3'-end sequencing test
Here, I tested 3’-end libraries sequencing results.
Samples
Sample | Quantity | 260/280 | 230/280 | RIN | Tube id |
---|---|---|---|---|---|
S1 | 16.3 ng/ul | 1.88 | 0.57 | 8.3 | 1 RNA 16S 06.11 |
S2 | 17.8 ng/ul | 2.2 | 2.18 | 9.2 | 1.8 RNA 12.11 |
The libraries were constructed 3 times from each sample, pooled together and sequenced. In total, 6 files with raw reads were analyzed:
file prefix | description | starting amount | fragmentation | PCR cycles | comments |
---|---|---|---|---|---|
TM1_S1 | preparation 1, sample 1 | 200 ng | 60 s | 15 | |
TM1_S2 | preparation 1, sample 2 | 200 ng | 60 s | 15 | |
TM2_S1 | preparation 2, sample 1 | 200 ng | 75 s | 18 | |
TM2_S2 | preparation 2, sample 2 | 200 ng | 75 s | 18 | |
TM3_S1 | preparation 3, sample 1 | 200 ng | 75 s | 18 | for the 3rd cleanup we used gel cleanup instead of beads |
TM3_S2 | preparation 3, sample 2 | 200 ng | 75 s | 18 | for the 3rd cleanup we used gel cleanup instead of beads |
Initial fastqc results
Initial quality was accessed with fastqc.
High duplication level and high polyA/adaptor content, as well as failed GC-content plot are normal for 3’-end data. The N of reads is different for each preparation - for TM3 it is below 10 million reads.
Overall per base quality is ok (the best is TM1).
Overall, the quality of all samples is good. The sequencing depth for TM3 is surprisingly low.
Fastqc after trimming
Reads were trimmed with Trimmomatic to get rid of adaptors and polyA + to remove low quality bases (Phred < 30). Reads shorter than 30 bp were discarded. The number of reads reduced in each sample, but the most dramatical reduction was observed in TM3.
Taxonomic classification and contamination check
I run kraken2 to check the overall taxonomic classification of reads. In each sample, 90-95% of reads were classified into some group, and there were no contaminations. The results are very similar between samples.
STAR mapping to S. pistillata genome
Reads were mapped to S. pistillata reference genome with standard STAR parameters.
Overall alignment rate is high for each sample. The lowest percentage of aligned reads is observed in TM1.

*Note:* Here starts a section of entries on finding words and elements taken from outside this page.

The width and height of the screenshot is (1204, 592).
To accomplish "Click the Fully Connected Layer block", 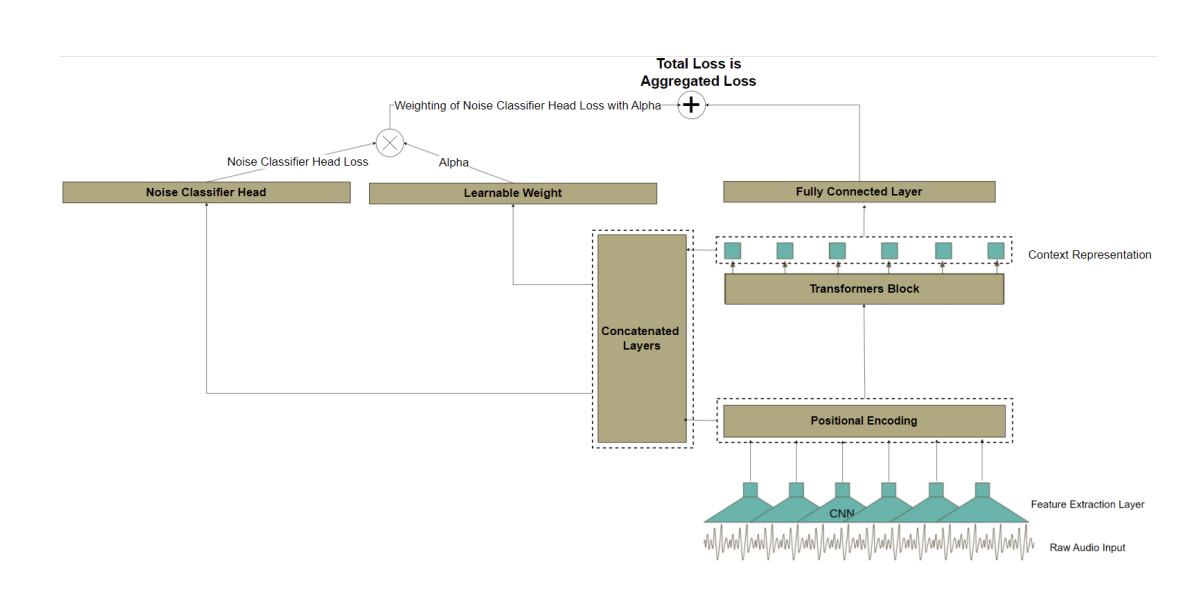I will [x=858, y=192].
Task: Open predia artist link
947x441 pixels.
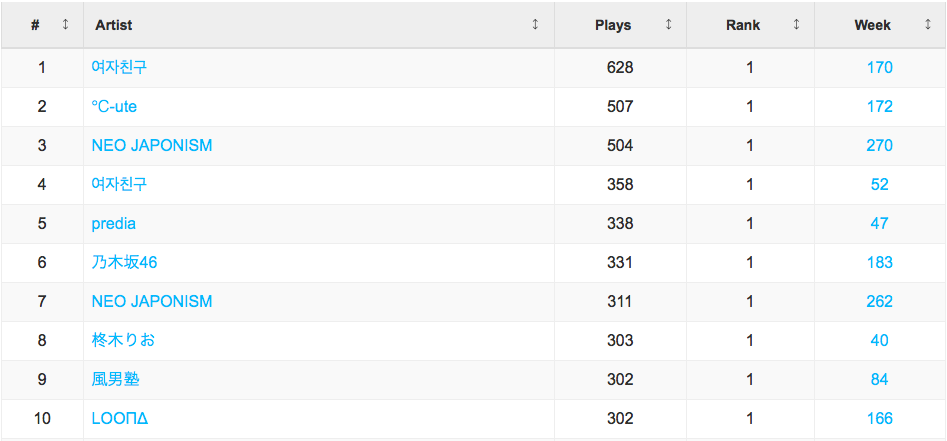Action: point(114,224)
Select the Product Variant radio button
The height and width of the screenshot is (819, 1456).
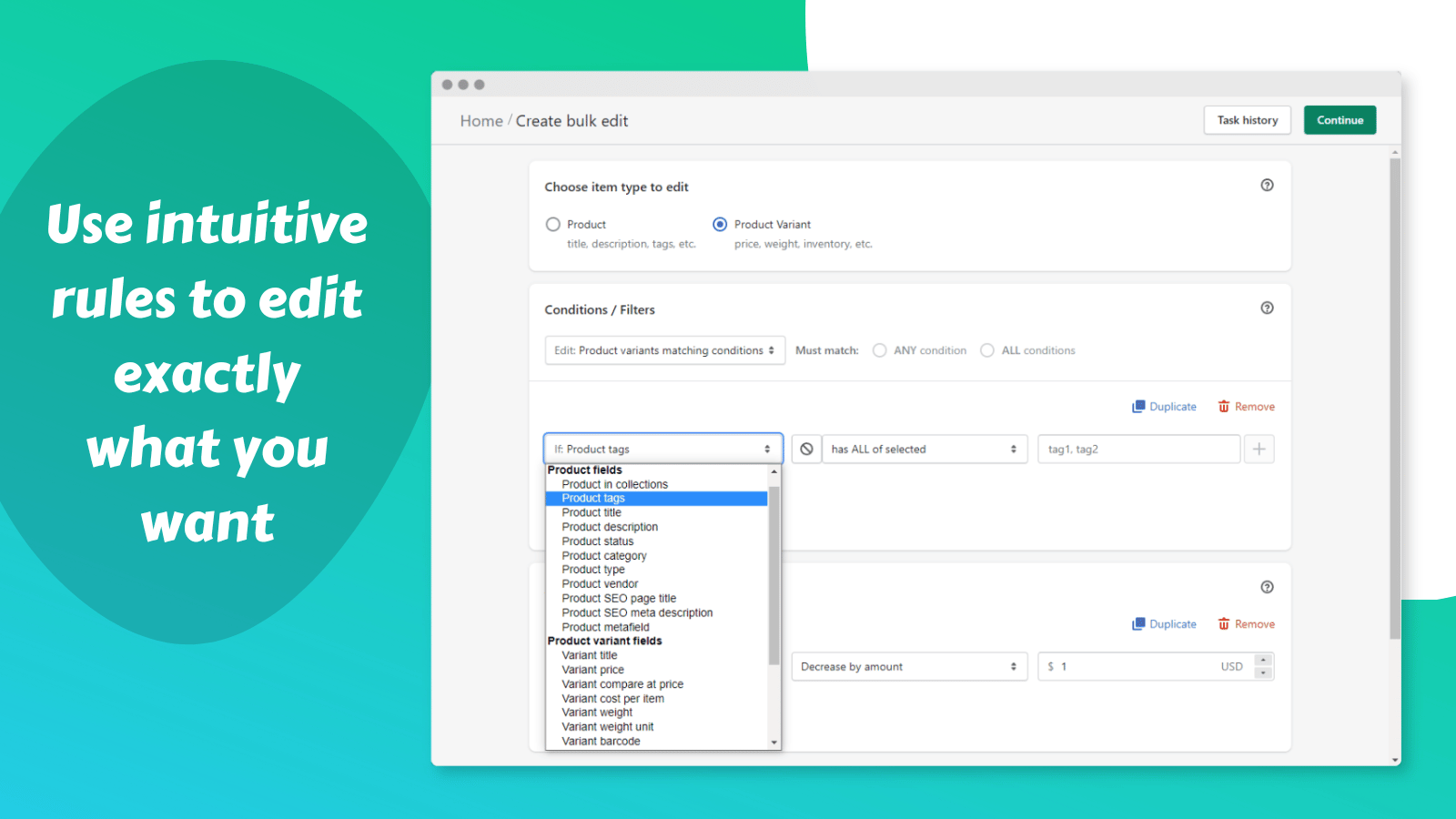720,224
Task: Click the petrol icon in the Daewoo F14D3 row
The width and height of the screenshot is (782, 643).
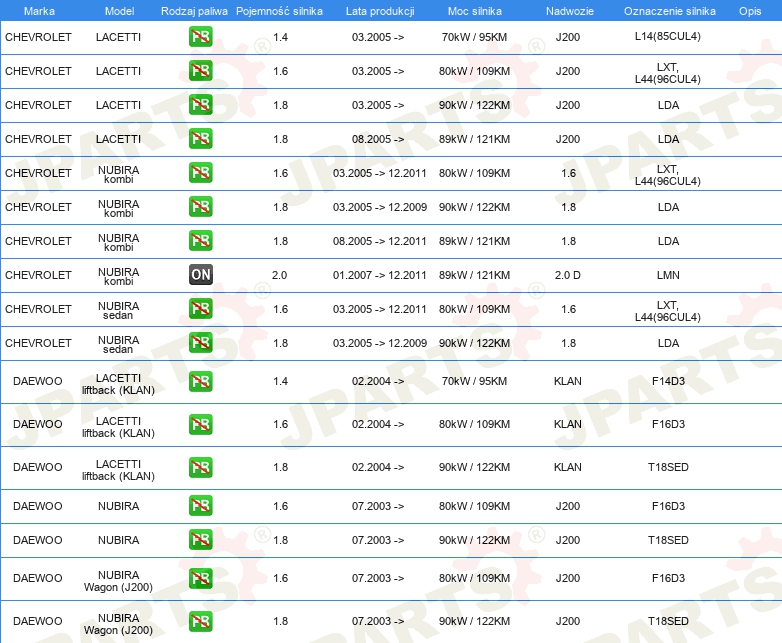Action: pos(200,381)
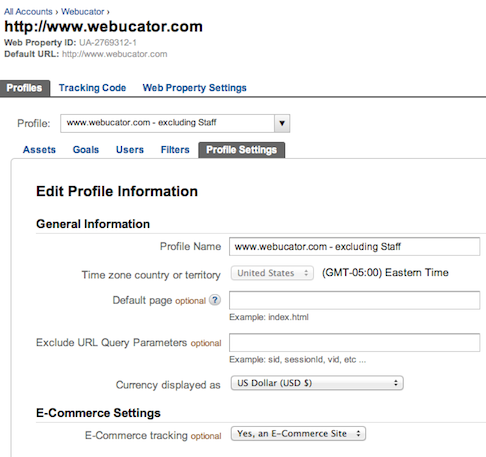Go to the Assets sub-tab
486x457 pixels.
click(39, 150)
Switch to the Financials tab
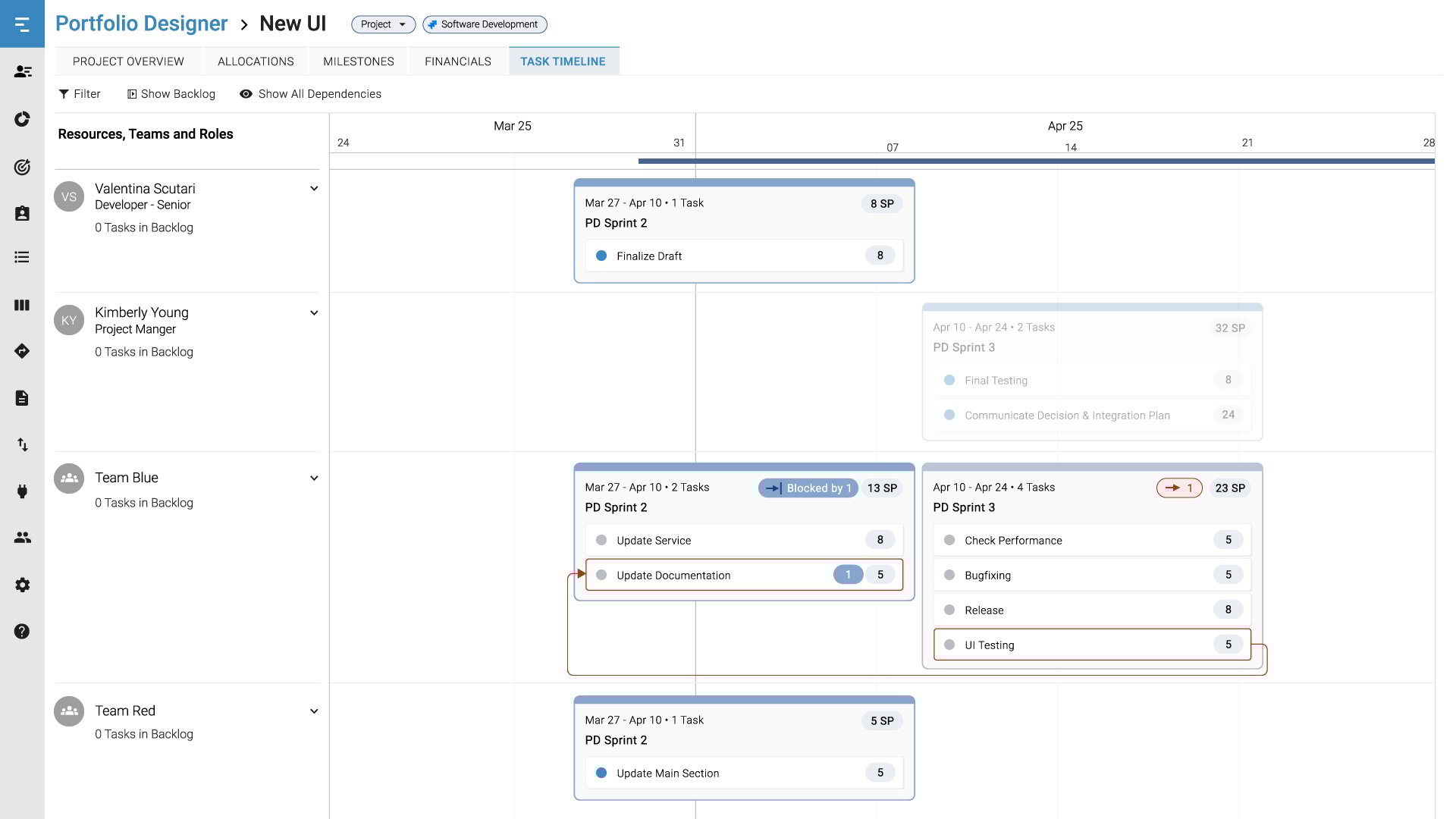This screenshot has height=819, width=1456. tap(457, 61)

However, in TM1 the percentage of reads overlapping genomic features is higher.
Strandness
The results of strandness check via rseqc tool confirmed that TM1 and TM2 are strand-specific:
./star.basic/TM2_S2_2_Aligned.sortedByCoord.out.bam
Fraction of reads failed to determine: 0.0277
Fraction of reads explained by “++,–”: 0.9211
Fraction of reads explained by “+-,-+”: 0.0512
TM3 appeared to be non strand-specific:
./star.basic/TM3_S1_2_Aligned.sortedByCoord.out.bam
Fraction of reads failed to determine: 0.0088
Fraction of reads explained by “++,–”: 0.5295
Fraction of reads explained by “+-,-+”: 0.4617
Gene body coverage and 3’-skew
We expect that a 3’-end of a transcript has high coverage and the other parts of the transcript are less covered - coverage plots should be skewed as on the example from the paper (Lexo is a 3’-end library):
TM2 shows the result, which is more consistent with the paper, while in TM1 reads are also distributed across the 5’ end of the transcript.

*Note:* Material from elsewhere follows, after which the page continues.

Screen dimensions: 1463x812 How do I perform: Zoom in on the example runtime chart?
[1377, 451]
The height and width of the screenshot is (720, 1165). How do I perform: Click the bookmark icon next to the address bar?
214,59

Random genes in IGV genome browser show different situations.
For some genes, the 3’-skew is more noticeable
For some genes, reads are almost uniformly distributed across transcript.
It can be seen, that in TM3 sample the sequencing depth really affected the resolution of the experiment - some transcripts are totally lost.
Clustering
I tried to run a simple DE analysis on this data just to test if everything looks fine: prep TM3 behaves differently than TM1 and TM2 and two samples from this prep cluster together, while the samples from TM1 and TM2 cluster according to the sample name, which seems to be more valid clustering.
Summary
Overall, the sequencing quality is good, we have no contamination and most of the reads align to a genome in each sample. The most significant difference between preps is sequencing depth - I am not sure whether it’s an effect of a prep method or something went wrong during the pooling step. The other important observation is the strandness of the libraries - TM3 for some reason is not stranded, while TM1 and TM2 are stranded. The last observation is regarding the gene body coverage of each library - I expected it to be more skewed towards the 3’ end, but in TM1 the 5’ end is also covered, and even in TM2 and TM3 the coverage plot is not that steep. TM2 prep seems to have the best results across all preps, but TM1 is also ok.